● **Data section**:
##########
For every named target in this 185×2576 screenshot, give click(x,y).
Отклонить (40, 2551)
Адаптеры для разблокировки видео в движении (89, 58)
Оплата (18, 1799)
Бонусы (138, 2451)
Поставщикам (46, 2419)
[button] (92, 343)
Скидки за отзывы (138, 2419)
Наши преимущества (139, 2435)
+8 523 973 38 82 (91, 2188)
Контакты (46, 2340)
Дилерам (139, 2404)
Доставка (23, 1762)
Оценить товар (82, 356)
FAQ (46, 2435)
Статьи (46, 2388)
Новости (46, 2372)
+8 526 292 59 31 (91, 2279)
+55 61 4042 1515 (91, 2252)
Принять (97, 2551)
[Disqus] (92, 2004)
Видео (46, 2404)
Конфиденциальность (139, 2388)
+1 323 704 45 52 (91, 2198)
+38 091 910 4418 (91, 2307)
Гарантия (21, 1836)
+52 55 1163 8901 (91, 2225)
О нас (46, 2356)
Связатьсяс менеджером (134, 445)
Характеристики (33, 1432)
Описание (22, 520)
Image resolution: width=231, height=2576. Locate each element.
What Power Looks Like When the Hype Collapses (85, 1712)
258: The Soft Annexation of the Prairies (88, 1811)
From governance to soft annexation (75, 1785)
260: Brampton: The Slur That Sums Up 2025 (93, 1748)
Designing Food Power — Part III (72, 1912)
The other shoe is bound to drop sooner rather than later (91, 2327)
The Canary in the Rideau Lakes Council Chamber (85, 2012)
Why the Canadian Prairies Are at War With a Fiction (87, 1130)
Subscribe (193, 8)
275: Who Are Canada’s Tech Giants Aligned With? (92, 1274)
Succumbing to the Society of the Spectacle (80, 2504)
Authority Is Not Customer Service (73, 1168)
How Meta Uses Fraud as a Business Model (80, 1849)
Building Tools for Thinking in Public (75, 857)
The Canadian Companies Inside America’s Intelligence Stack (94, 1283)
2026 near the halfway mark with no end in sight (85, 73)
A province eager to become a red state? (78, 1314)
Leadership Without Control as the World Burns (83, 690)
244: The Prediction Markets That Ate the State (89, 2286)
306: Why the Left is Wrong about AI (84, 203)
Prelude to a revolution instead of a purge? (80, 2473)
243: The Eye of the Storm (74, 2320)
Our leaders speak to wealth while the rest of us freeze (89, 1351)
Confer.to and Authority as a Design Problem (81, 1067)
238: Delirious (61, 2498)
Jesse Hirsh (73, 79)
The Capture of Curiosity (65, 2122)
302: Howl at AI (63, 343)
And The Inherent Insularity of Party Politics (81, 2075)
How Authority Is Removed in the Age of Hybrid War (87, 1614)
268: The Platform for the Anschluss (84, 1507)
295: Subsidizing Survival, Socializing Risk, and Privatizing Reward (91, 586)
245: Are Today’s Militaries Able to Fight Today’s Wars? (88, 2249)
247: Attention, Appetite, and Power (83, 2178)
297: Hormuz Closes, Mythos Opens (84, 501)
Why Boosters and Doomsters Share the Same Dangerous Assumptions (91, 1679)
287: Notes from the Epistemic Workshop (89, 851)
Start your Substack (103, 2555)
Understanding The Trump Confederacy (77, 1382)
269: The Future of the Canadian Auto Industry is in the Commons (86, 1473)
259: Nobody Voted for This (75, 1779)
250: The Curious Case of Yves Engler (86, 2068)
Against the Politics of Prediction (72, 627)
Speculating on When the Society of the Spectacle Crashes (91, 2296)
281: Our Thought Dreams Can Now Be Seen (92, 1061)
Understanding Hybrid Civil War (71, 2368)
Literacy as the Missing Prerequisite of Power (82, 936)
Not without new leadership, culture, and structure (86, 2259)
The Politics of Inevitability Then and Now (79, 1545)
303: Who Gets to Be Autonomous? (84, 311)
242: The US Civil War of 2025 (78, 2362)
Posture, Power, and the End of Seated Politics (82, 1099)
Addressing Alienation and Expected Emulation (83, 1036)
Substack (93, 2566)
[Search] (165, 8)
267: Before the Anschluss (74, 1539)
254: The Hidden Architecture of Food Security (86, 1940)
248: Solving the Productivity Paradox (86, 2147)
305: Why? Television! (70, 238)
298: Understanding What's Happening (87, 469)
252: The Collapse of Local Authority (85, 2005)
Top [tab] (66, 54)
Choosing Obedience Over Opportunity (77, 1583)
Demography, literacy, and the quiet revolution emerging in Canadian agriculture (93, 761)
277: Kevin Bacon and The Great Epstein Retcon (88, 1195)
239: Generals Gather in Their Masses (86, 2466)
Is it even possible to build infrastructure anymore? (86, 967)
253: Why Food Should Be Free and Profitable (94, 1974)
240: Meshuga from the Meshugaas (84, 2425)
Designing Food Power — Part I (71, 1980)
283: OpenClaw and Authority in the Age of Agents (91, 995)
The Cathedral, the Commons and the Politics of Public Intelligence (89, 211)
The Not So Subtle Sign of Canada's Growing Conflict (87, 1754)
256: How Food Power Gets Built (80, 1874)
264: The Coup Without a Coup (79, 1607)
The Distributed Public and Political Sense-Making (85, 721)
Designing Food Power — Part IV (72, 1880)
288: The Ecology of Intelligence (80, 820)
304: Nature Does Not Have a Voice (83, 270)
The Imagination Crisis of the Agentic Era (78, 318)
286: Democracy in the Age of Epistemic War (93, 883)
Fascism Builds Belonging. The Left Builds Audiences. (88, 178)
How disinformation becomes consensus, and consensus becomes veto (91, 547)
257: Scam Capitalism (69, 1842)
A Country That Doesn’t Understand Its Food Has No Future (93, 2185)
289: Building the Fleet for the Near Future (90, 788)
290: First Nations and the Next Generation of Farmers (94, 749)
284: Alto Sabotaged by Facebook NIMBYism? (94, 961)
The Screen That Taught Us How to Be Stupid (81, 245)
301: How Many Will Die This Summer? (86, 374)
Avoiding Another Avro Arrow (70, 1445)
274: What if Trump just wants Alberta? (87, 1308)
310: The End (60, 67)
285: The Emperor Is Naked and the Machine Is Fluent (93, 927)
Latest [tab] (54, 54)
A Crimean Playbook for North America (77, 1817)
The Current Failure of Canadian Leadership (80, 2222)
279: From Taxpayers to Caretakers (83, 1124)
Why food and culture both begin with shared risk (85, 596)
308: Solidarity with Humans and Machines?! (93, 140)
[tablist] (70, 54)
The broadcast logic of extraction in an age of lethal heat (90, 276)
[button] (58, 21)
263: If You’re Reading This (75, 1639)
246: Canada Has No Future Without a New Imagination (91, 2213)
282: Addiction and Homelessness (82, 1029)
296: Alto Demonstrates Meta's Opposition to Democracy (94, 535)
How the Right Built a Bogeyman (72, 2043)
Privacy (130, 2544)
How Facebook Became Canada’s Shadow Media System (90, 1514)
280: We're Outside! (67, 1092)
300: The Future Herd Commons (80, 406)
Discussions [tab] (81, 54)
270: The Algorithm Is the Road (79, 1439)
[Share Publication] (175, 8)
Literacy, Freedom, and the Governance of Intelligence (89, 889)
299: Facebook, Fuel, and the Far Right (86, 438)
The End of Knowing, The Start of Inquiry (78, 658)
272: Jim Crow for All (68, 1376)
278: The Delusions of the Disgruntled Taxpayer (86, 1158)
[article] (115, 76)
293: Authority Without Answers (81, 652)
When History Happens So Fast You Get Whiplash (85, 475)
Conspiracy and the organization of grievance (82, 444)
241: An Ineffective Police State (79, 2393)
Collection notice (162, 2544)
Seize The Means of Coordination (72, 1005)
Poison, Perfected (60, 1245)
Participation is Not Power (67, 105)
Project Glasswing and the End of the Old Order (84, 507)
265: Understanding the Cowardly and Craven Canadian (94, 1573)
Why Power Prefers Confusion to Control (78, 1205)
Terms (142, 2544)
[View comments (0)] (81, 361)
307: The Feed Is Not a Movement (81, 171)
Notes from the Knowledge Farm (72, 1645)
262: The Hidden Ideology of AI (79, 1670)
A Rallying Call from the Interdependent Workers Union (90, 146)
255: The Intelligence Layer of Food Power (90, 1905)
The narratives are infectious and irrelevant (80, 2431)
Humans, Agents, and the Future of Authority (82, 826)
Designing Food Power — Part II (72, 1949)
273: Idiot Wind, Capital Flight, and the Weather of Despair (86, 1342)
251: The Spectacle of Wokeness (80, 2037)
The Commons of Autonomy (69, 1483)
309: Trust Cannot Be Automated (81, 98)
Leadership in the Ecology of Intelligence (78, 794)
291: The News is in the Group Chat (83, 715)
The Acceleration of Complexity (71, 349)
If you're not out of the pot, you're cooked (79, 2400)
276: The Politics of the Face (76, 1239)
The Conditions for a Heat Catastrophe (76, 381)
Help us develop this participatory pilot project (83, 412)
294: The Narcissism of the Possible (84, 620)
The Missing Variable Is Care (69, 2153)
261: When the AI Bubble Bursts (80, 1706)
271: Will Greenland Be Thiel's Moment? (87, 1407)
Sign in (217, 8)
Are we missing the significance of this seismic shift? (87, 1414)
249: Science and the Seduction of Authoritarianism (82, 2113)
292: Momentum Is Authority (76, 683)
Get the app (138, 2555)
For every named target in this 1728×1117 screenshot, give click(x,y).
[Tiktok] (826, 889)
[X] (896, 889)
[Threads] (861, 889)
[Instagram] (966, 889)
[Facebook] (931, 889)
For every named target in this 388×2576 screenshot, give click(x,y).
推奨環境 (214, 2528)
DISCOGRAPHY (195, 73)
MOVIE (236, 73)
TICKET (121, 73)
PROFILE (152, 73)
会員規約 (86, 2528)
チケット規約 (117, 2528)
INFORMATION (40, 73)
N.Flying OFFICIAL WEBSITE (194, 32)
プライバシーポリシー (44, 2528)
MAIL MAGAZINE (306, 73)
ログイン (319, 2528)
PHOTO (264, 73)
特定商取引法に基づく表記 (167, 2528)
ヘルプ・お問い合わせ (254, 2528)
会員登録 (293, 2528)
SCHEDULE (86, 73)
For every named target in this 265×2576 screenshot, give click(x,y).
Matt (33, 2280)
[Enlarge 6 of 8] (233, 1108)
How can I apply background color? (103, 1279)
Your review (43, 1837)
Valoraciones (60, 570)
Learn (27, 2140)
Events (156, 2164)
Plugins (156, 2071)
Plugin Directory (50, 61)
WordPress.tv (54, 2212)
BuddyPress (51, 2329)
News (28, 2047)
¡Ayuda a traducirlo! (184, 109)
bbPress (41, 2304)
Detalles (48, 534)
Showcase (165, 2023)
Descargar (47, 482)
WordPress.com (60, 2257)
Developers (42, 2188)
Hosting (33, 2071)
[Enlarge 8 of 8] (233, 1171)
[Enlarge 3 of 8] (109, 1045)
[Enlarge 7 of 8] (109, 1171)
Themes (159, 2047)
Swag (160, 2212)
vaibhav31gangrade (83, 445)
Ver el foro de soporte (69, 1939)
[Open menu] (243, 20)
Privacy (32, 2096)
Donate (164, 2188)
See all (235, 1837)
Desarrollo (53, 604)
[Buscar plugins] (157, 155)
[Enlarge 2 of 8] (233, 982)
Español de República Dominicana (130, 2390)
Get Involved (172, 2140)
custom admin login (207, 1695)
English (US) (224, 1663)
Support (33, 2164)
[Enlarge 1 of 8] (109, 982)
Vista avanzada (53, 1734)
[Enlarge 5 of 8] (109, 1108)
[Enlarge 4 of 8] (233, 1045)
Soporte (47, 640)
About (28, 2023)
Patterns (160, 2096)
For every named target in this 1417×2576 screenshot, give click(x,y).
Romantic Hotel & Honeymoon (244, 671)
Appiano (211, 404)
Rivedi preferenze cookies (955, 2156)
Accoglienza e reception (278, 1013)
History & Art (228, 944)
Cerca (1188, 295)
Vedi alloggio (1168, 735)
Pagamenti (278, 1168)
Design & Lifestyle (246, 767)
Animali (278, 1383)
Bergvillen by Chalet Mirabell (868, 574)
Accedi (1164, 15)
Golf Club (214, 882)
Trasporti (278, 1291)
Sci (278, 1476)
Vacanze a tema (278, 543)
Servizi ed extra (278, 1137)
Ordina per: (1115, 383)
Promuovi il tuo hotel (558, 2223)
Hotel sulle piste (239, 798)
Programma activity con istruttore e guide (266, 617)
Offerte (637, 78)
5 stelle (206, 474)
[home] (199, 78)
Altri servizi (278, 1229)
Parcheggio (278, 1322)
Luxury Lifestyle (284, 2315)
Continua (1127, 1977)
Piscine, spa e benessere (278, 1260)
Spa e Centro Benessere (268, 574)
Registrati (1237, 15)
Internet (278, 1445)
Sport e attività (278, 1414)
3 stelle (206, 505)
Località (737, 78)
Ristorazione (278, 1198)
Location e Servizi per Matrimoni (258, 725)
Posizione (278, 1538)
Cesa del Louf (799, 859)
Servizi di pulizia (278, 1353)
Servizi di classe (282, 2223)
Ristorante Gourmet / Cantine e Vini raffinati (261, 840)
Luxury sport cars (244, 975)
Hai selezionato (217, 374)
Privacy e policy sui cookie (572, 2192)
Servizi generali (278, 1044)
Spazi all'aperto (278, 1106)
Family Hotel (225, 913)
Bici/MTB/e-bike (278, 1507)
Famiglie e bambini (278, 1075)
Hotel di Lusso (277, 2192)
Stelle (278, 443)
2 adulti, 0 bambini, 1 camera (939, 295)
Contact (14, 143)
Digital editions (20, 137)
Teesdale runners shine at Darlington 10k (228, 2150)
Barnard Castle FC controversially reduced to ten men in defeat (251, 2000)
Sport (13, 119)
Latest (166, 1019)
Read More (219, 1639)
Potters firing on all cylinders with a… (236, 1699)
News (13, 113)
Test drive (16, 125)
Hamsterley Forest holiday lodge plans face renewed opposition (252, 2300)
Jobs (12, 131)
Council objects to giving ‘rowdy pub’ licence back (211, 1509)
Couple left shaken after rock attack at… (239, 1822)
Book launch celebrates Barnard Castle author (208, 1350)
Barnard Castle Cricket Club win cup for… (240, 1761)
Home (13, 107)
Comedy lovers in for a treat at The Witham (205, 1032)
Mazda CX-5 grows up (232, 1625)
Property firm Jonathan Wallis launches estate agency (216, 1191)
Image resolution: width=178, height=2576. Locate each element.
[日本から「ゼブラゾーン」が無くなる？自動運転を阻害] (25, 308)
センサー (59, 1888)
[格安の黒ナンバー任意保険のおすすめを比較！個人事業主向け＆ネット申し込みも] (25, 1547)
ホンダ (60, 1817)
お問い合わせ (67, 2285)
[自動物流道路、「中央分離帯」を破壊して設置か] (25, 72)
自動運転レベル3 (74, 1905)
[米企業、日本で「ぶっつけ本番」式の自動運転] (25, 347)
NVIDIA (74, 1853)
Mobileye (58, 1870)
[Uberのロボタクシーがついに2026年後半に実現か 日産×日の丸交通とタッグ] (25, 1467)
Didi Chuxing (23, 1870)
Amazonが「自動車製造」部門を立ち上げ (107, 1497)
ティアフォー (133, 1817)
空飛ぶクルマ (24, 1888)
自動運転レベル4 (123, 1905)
##########
● **Problem statement**: Only the lines above starting at the one containing "Barnard Castle FC" and ending at the one containing "Mazda CX-5 grows up (232, 1625)", both included, are to be returned, exactly as they read.

● **Written reply**:
Barnard Castle FC controversially reduced to ten men in defeat (251, 2000)
Sport (13, 119)
Latest (166, 1019)
Read More (219, 1639)
Potters firing on all cylinders with a… (236, 1699)
News (13, 113)
Test drive (16, 125)
Hamsterley Forest holiday lodge plans face renewed opposition (252, 2300)
Jobs (12, 131)
Council objects to giving ‘rowdy pub’ licence back (211, 1509)
Couple left shaken after rock attack at… (239, 1822)
Book launch celebrates Barnard Castle author (208, 1350)
Barnard Castle Cricket Club win cup for… (240, 1761)
Home (13, 107)
Comedy lovers in for a treat at The Witham (205, 1032)
Mazda CX-5 grows up (232, 1625)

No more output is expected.